The eldest of seven siblings, as a child Tomlinson says he was “well-mannered but a bit of a show-off. I was a lot cockier than I am now. Being in One Direction made me realise I’m not always the coolest kid in the room”.
He wasn’t good academically at school but enjoyed performing and, for a while, toyed with being an actor. Before auditioning on The X Factor, he did a string of jobs at weekends and in school holidays for some extra cash. One summer was spent as a waiter at his beloved football club, Doncaster Rovers. Another yielded a stint at a well-known cinema chain dispensing popcorn. There, he tells me unexpectedly, he was earning “an extra wage”. An extra wage? “As in taking a few quid from the till,” he says with a grin. “It all started because there was a McDonald’s over the road and I wanted money for my lunch.” His trick was to hand customers two boxes of popcorn but only put one through the system and put the money for the second in his pocket. “I didn’t want to short-change the customer,” he explains. “I’d take from the company. I’m a man of the people.”
It was his mum’s idea for him to try out for The X Factor, though it took three attempts to get through to the televised auditions. He says the experience of going on stage in front of the live audience, under the glare of the lights and with four famous judges looking back at him, remains the most terrifying of his life.
We talk for a bit about Tomlinson’s return to The X Factor in 2018 as a judge alongside Simon Cowell plus Robbie Williams and his wife Ayda Field. He asks what I made of the show so I decide to be honest and tell him that I thought the whole thing looked tired and Cowell appeared bored out of his mind. “Well I couldn’t possibly comment on [Cowell],” says Tomlinson, good-naturedly, “though I actually loved it. But yeah, I feel that, as a show, it needs a rest. There’s a place for a show like it and I’ve got my career to thank for it, but we’ve had a lot of it, so let’s just let it rest and make people want it again.”
Life has slowed down since the madness of One Direction but he still can’t find the time to read a book or watch a box set. Where, in his pre-fame days, he struggled to hold down a job, now he’s happiest when he’s busy. Should the singing career stall, he would like to run his own management company. Five years ago, he launched a record label, an imprint on Cowell’s Syco label, but life got in the way and his plans to create a girl band fell at the first hurdle. Originally he had gathered a list of 20 acts that he was keen to sign, and points out that “like, four or five of them are signed [elsewhere] now… I think I have an instinct for these things”.
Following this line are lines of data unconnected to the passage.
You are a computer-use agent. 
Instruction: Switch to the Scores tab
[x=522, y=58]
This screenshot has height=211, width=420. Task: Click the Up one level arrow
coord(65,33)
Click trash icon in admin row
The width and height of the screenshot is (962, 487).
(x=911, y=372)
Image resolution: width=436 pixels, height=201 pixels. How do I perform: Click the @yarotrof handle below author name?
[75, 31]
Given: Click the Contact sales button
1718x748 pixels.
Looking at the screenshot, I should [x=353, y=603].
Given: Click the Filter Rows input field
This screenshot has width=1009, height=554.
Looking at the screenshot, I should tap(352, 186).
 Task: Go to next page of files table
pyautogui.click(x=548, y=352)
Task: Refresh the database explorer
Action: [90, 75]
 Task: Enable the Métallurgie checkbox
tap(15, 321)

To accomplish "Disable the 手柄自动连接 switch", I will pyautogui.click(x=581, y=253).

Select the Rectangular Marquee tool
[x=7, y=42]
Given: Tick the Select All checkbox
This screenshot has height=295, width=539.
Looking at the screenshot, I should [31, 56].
I ask, rather unfairly, if the solo career of a former boyband member is ultimately a doomed endeavour – for every Robbie Williams, there’s a Howard, Jason and Mark whose careers sink without trace. For a moment Tomlinson looks stumped but then he prevaricates like a pro. “Of course, there are days where I might have unreal expectations and when I have to tell myself to stay grounded,” he says. “But I had a breakthrough moment last year about what success really means and I think I can look at it for what it is now. I have to look at how happy I am and remember that I’m lucky to be doing what I’m doing.”